Durante muchos años, la política sobre los indígenas fue de tutela por parte del estado. Durante el Virreinato fue práctica común asignarlos como premios por servicios prestados a la corona incluidos en tierras otorgadas por mercedes. No dista mucho en esencia de políticas contemporáneas en donde todavía algunos cuestionan la condición política de los pueblos indígenas y sus derechos (políticos, agrarios, etc.)
A últimas fechas, se ha considerado urgente el respeto de la autonomía y a la libre determinación de las comunidades indígenas. Aún y cuando no es un tema que en Aguascalientes se presente como prioritario, si consideramos que según cifras de Inegi en el Estado, junto con Coahuila, Guanajuato y Zacatecas, apenas contamos cada uno con el 0.1% de hablantes de alguna lengua indígena, sí es necesario meditar sobre las acciones que nos afectan en una sociedad diversa dentro de un mundo globalizado.
Desde 2005 se consolidaron 28 distritos electorales indígenas en el país, integrados por municipios en los cuales por lo menos el 40% de su población es culturalmente indígena (incluso por auto adscripción), como un primer paso para mejorar la calidad de la democracia. De esta manera se prevé que se amplíen los canales para la participación de la ciudadanía, situación en la que nos encontramos el día de hoy.

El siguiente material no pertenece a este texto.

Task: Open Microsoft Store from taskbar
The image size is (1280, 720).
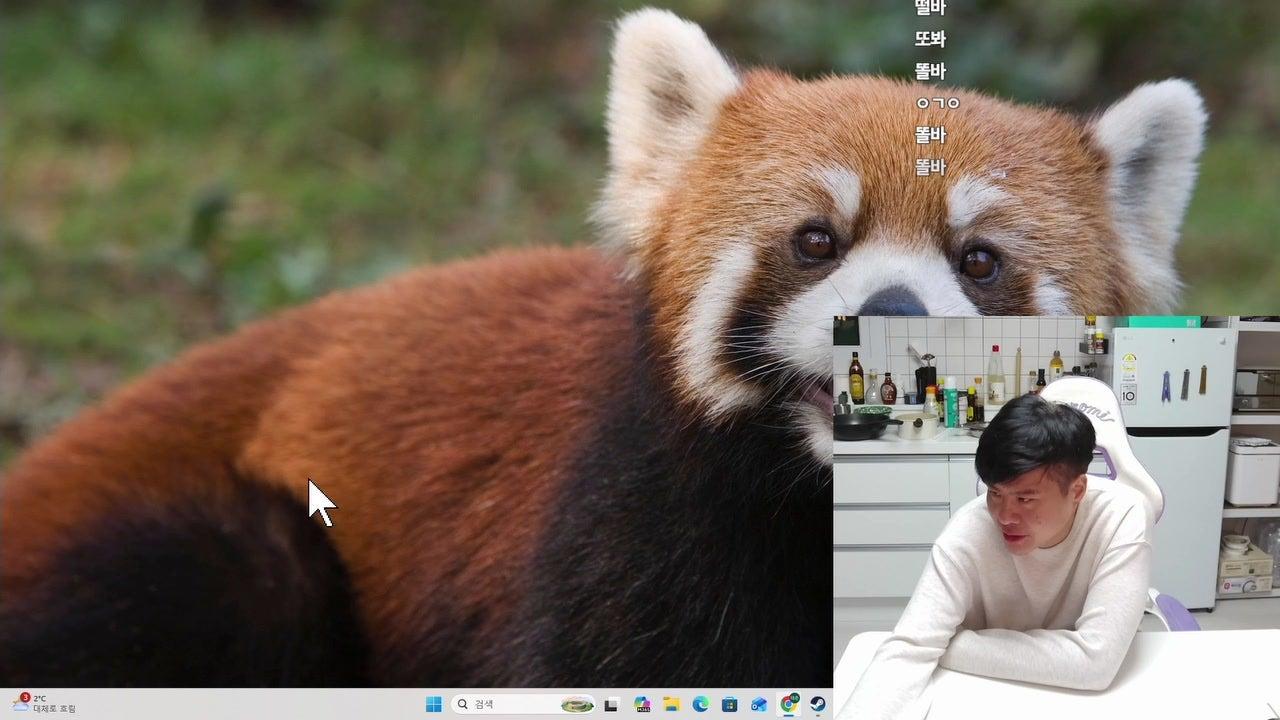Action: (x=730, y=704)
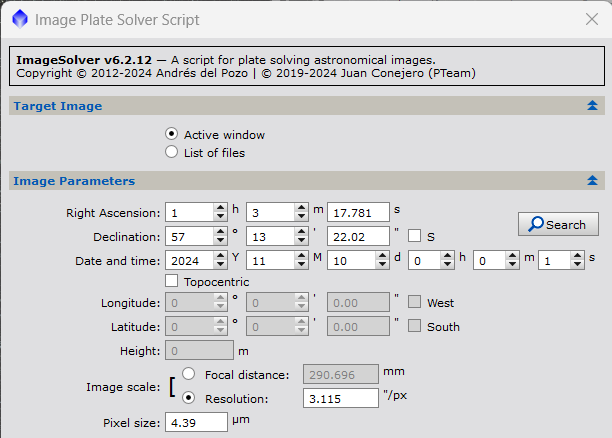Screen dimensions: 612x438
Task: Select the List of files option
Action: pos(172,152)
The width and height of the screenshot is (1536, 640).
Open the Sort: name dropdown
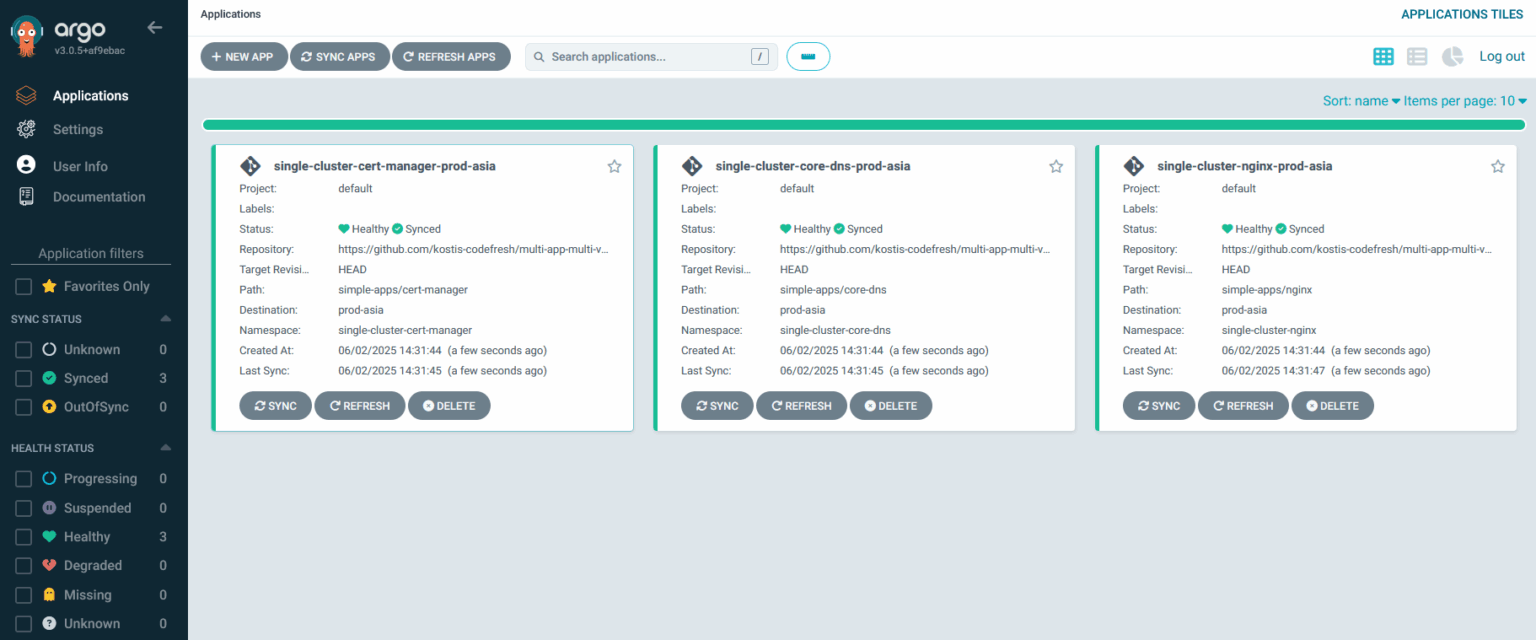pyautogui.click(x=1359, y=100)
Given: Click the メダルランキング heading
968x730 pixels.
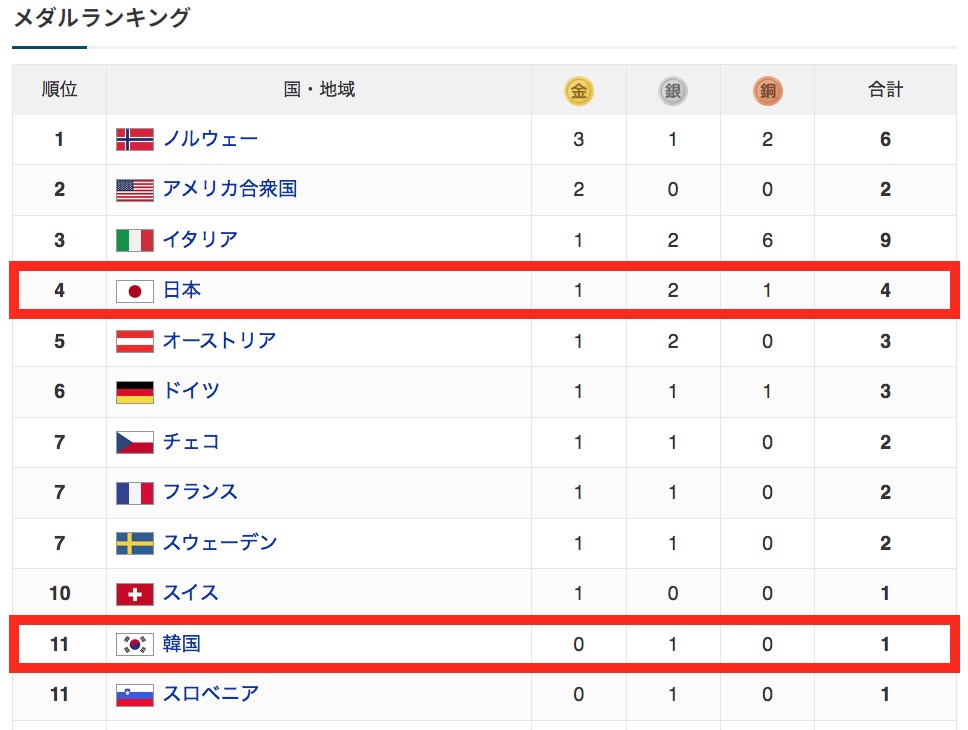Looking at the screenshot, I should tap(101, 17).
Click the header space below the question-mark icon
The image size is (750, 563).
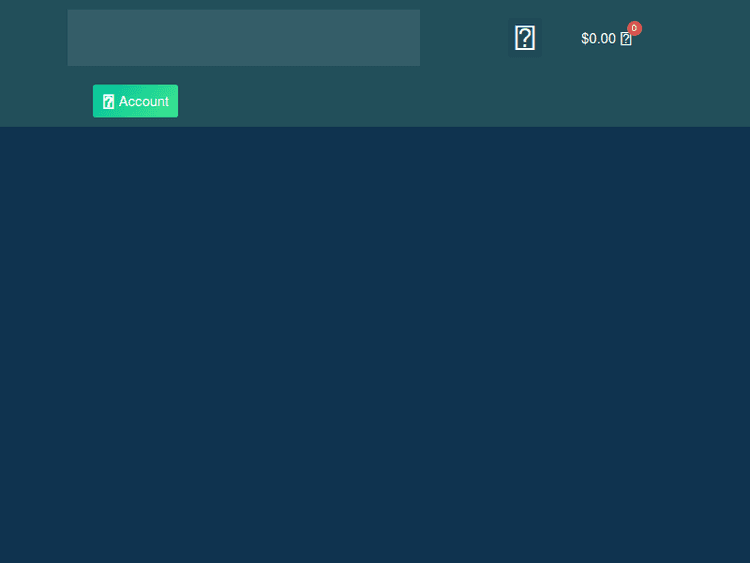click(x=525, y=90)
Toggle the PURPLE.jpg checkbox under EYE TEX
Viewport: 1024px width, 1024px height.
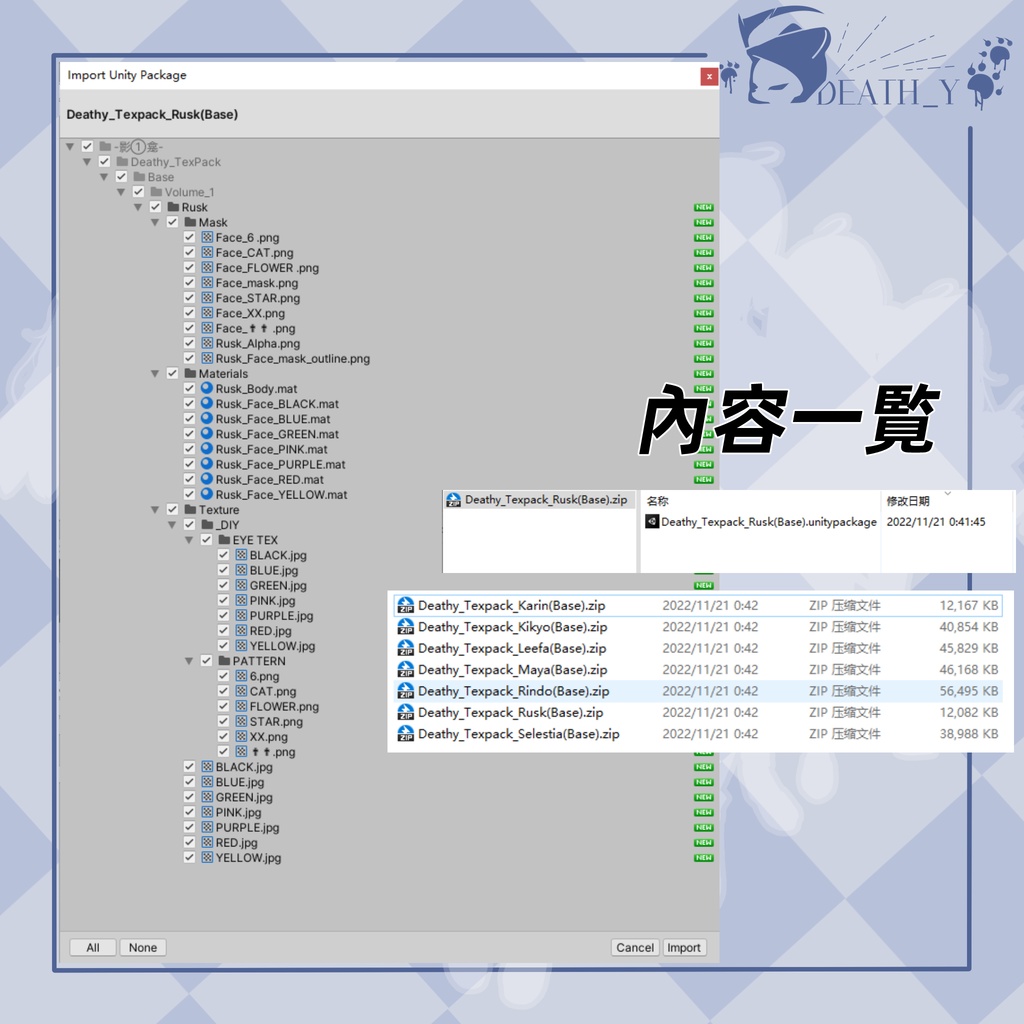pyautogui.click(x=223, y=615)
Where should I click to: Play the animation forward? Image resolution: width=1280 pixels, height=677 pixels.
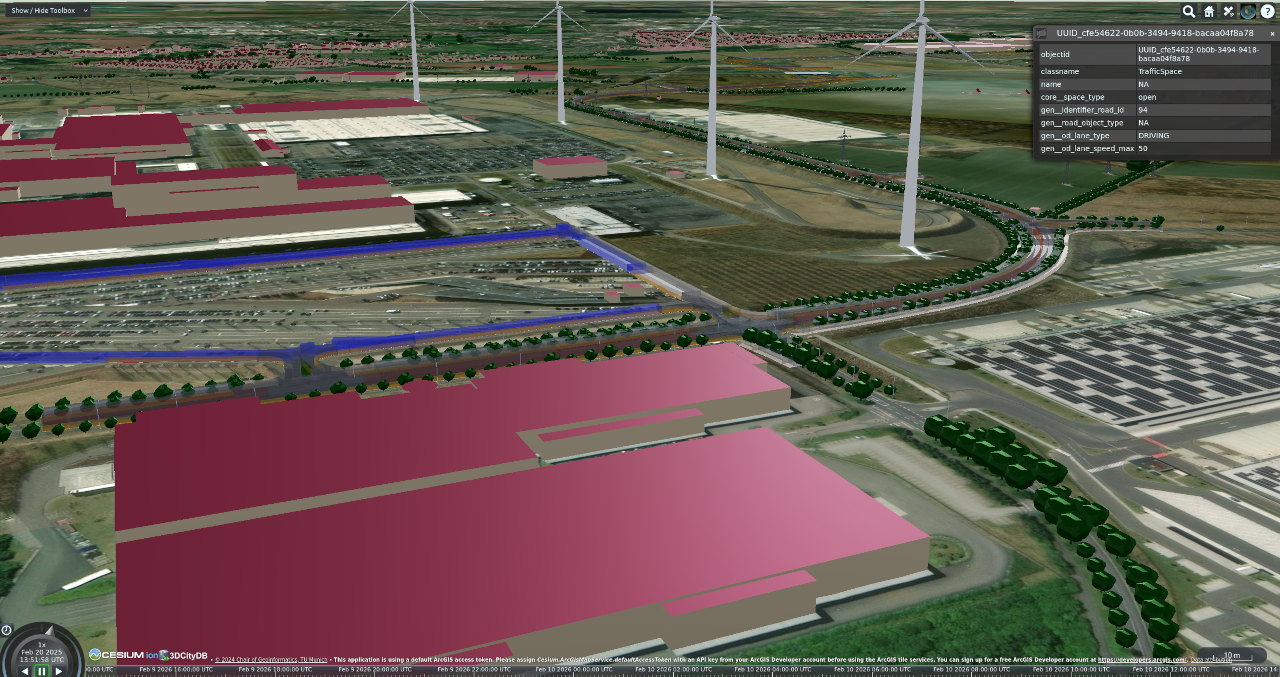(58, 671)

La Organización de las Naciones Unidas estableció el 9 de agosto como el Día Internacional de los Pueblos Indígenas, y con mayor o menor fortuna, en el ámbito electoral se ha procurado la reivindicación a través de su participación en la solución de problemas comunitarios respetando sus normativas de convivencia interna, a tal grado que es de uso común que algunos institutos electorales vigilen procedimientos de elección de autoridades basados en usos y costumbres, como votación en pizarrón o por filas, por aclamación o levantando la mano, como una manera de reconocer su cultura, lengua, autonomía y libre determinación.
Hagamos lo propio desde otras trincheras, reconociendo en su justa dimensión el gran legado dejado por estos pueblos originarios, cuna gloriosa de las culturas actuales.